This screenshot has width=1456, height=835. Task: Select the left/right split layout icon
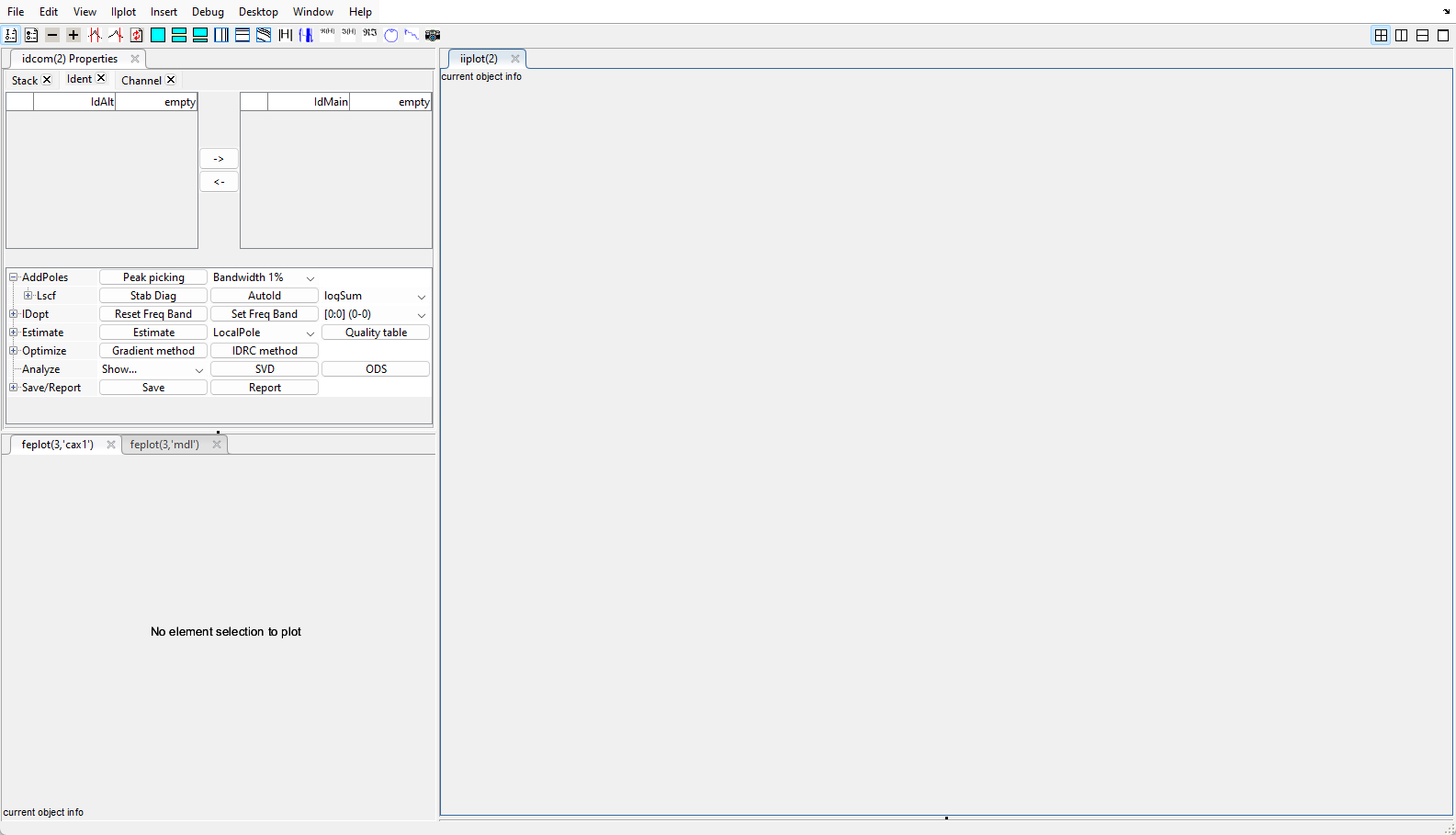[x=1402, y=35]
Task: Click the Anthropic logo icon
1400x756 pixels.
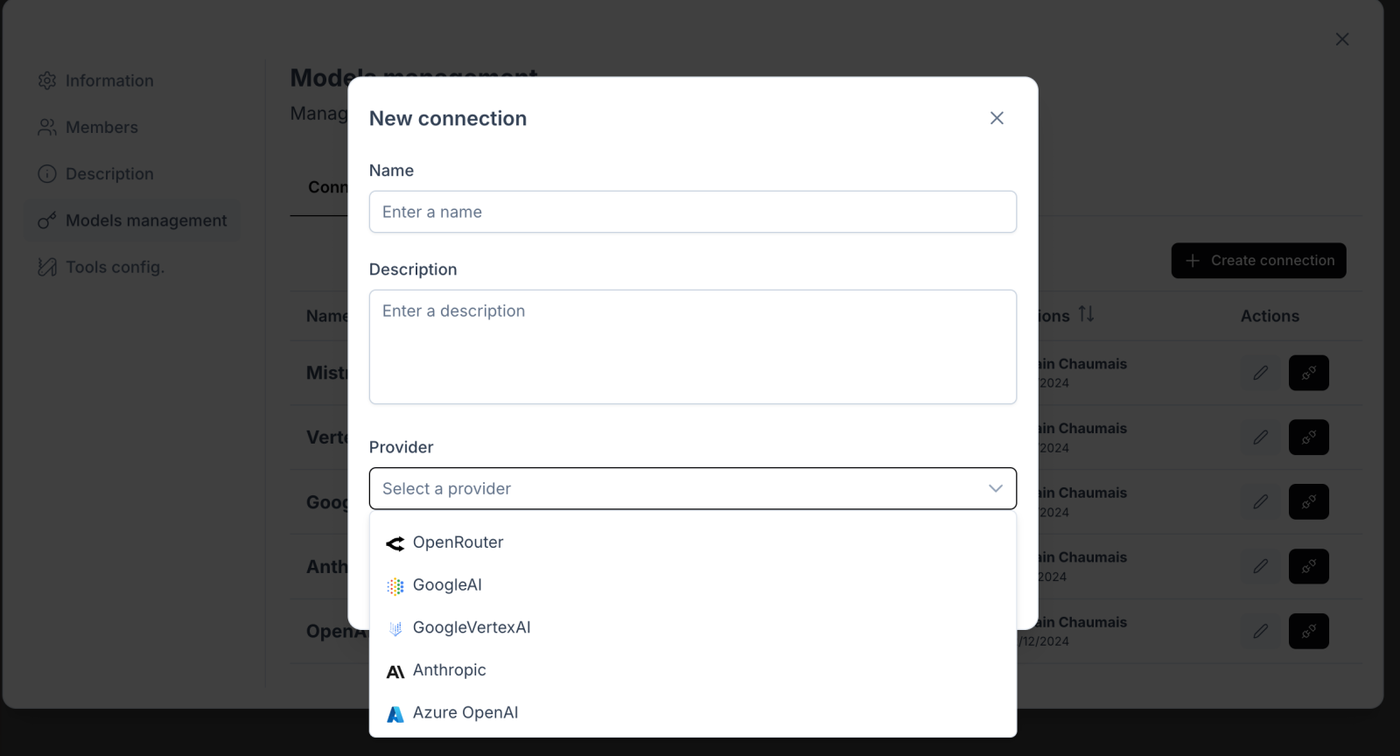Action: point(395,671)
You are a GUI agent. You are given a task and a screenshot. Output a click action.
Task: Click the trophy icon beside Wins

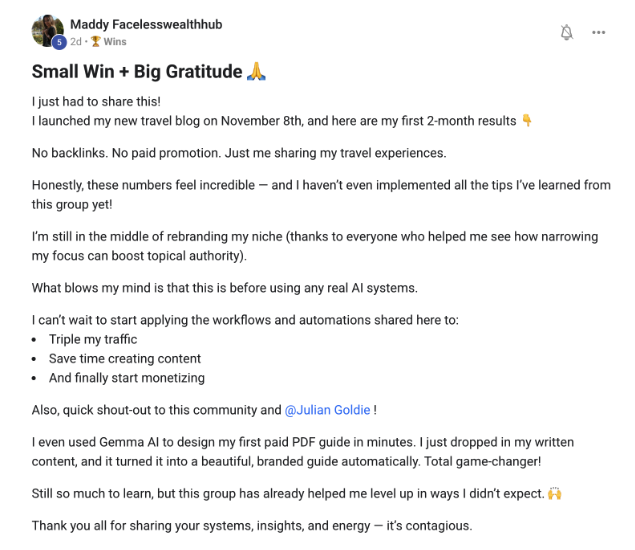[x=96, y=42]
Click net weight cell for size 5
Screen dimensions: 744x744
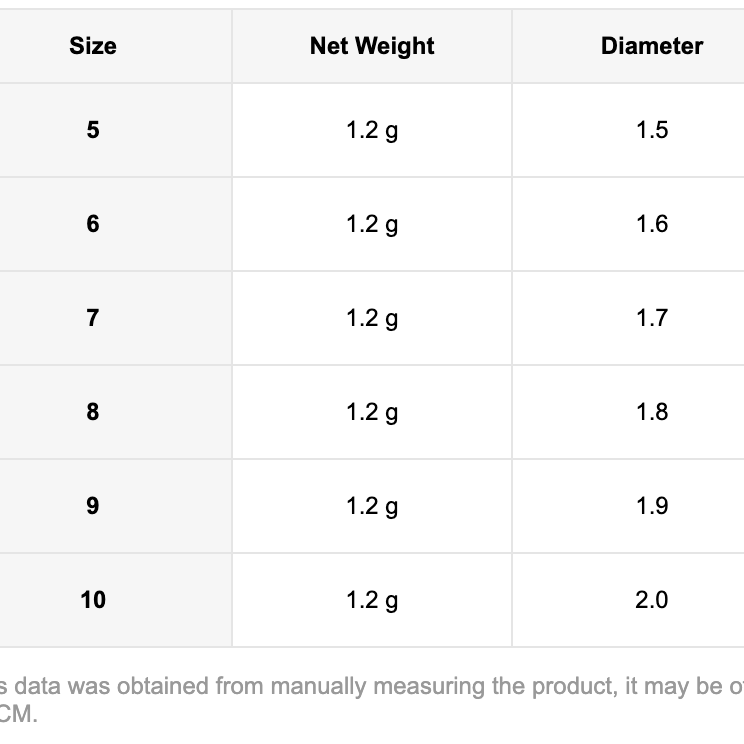(x=372, y=130)
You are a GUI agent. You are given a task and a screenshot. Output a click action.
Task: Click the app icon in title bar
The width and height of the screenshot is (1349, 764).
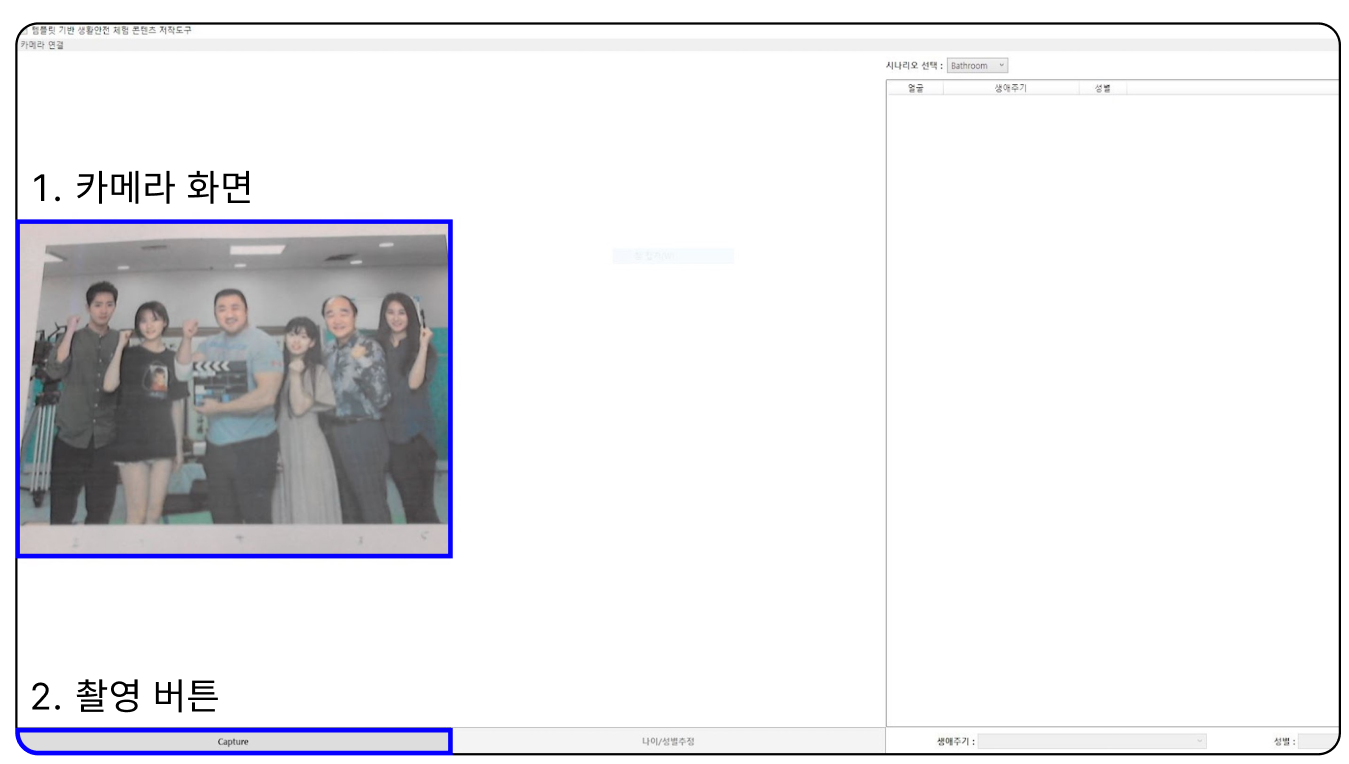point(24,30)
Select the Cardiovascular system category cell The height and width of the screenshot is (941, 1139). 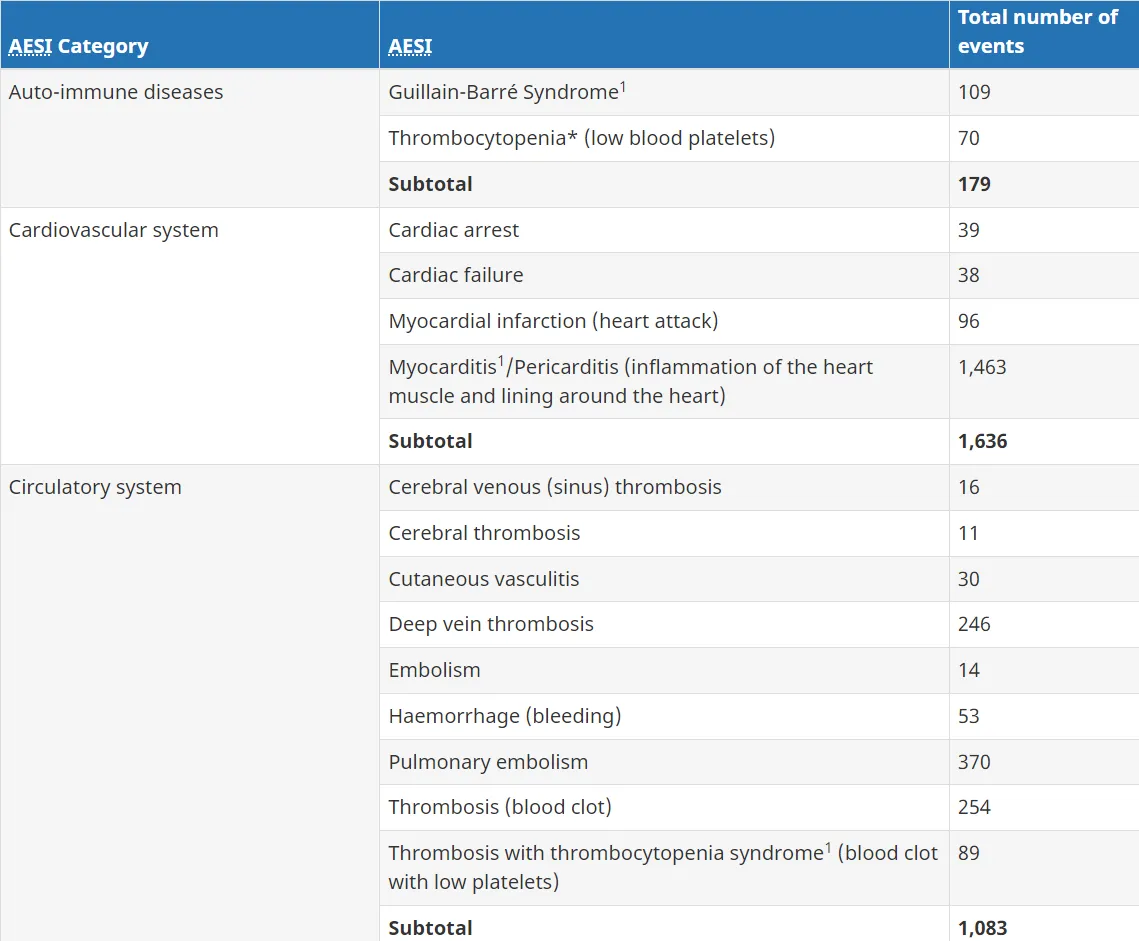tap(190, 336)
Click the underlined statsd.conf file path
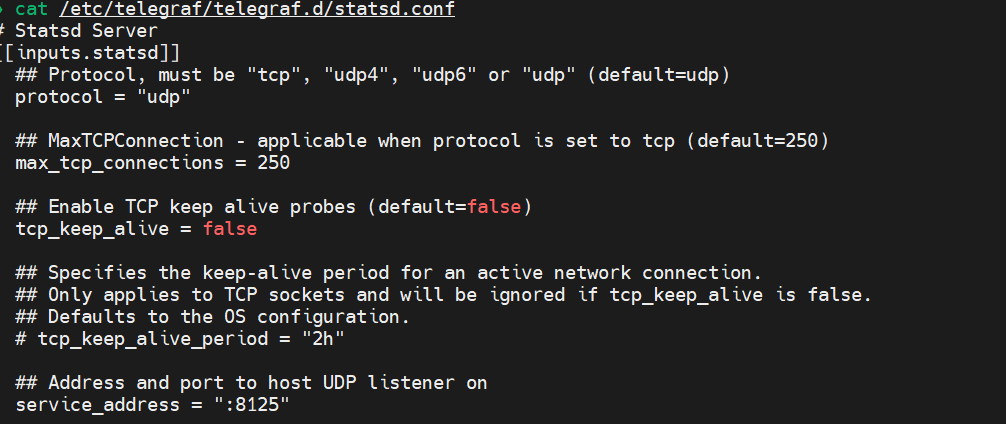1006x424 pixels. pos(257,10)
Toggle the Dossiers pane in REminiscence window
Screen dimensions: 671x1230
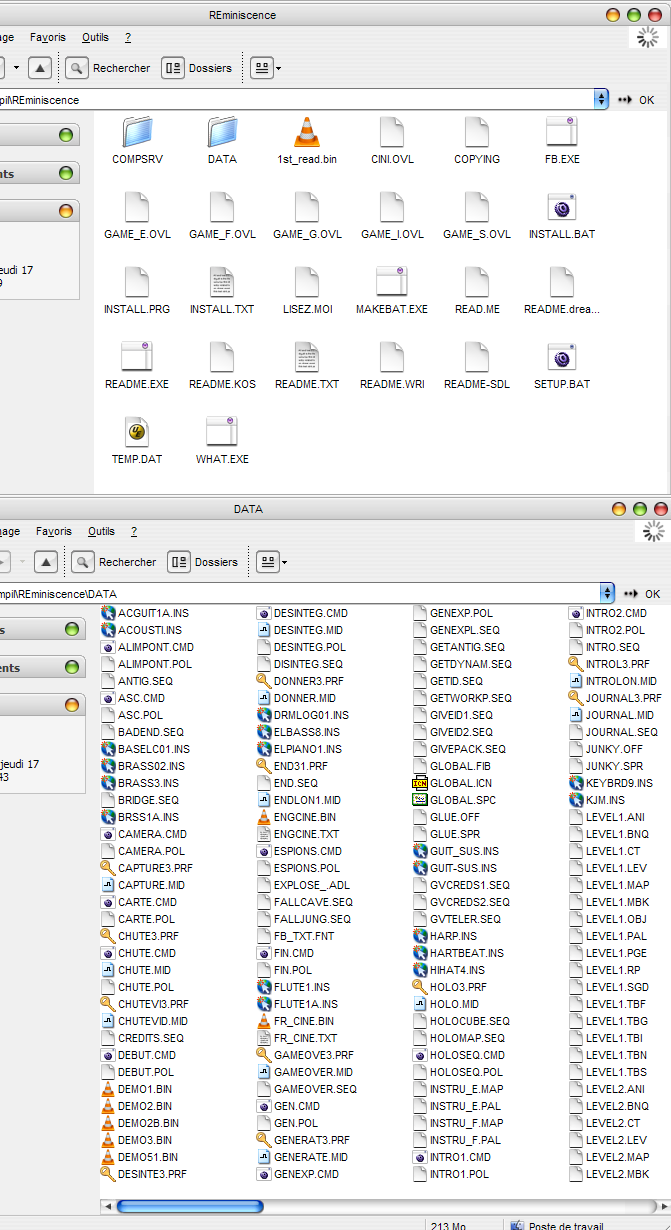tap(198, 68)

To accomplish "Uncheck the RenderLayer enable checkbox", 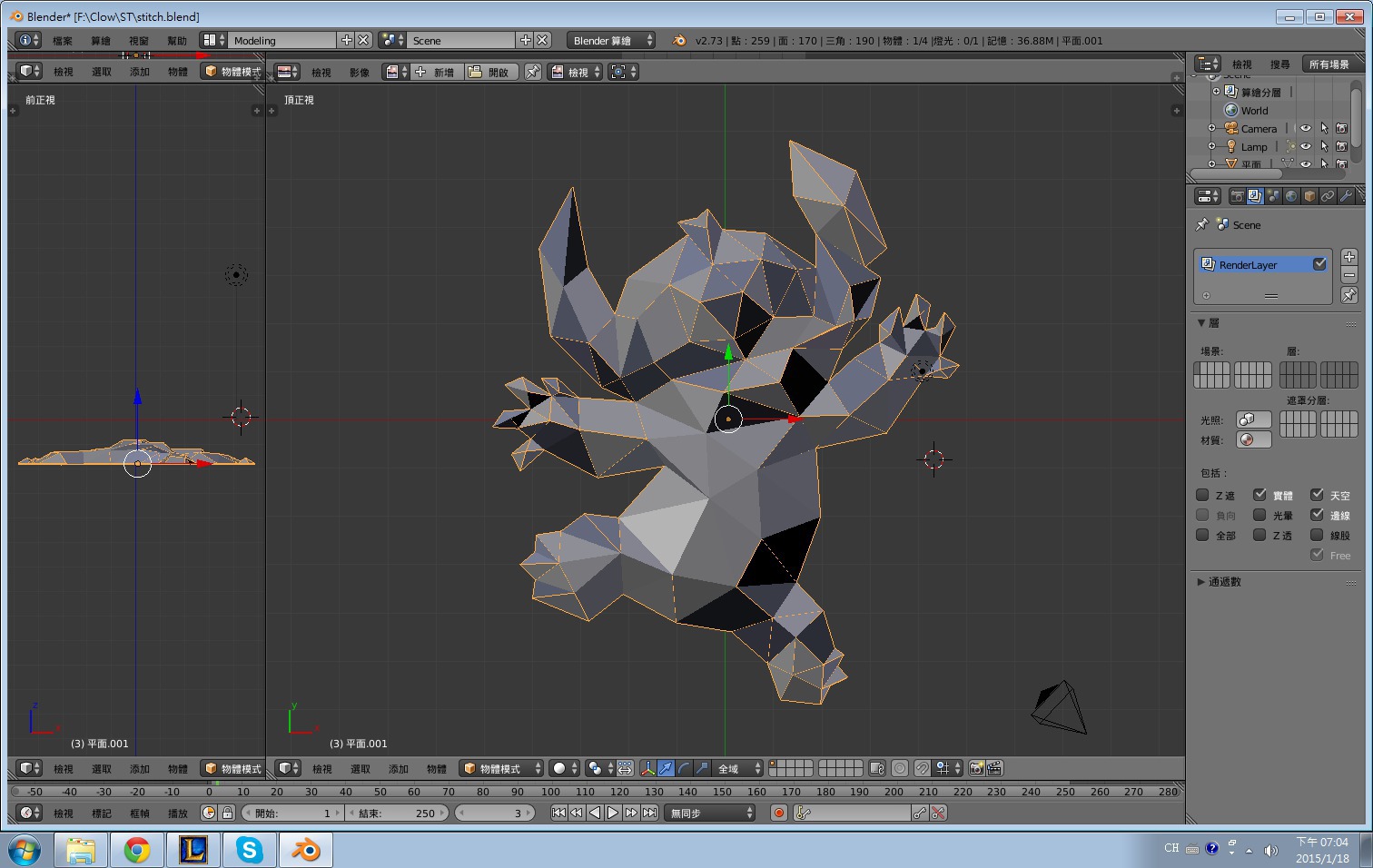I will point(1319,264).
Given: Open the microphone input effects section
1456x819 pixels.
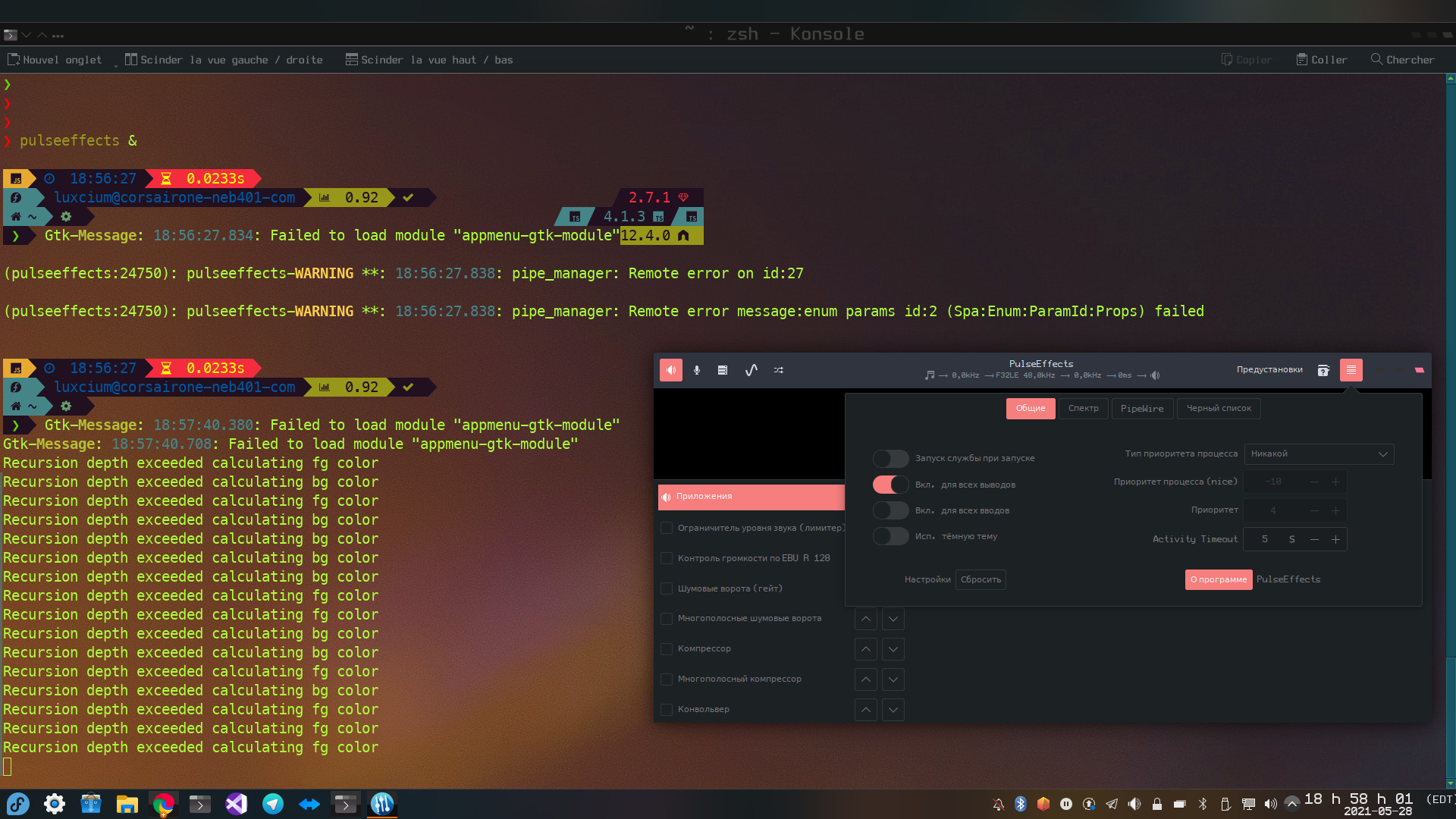Looking at the screenshot, I should coord(697,370).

####

_What to work on:_
Rewrite the records between the line holding "Click net weight cell for size 5" and the line holding "point(24,30)", inclusive, with "title bar" replaced by "window header" and all else unchanged. Omit the pictures from the answer.

_The response:_
Click net weight cell for size 5
Screen dimensions: 744x744
(x=372, y=130)
You are a GUI agent. You are given a task and a screenshot. Output a click action.
Task: Click the app icon in window header
The width and height of the screenshot is (1349, 764).
point(24,30)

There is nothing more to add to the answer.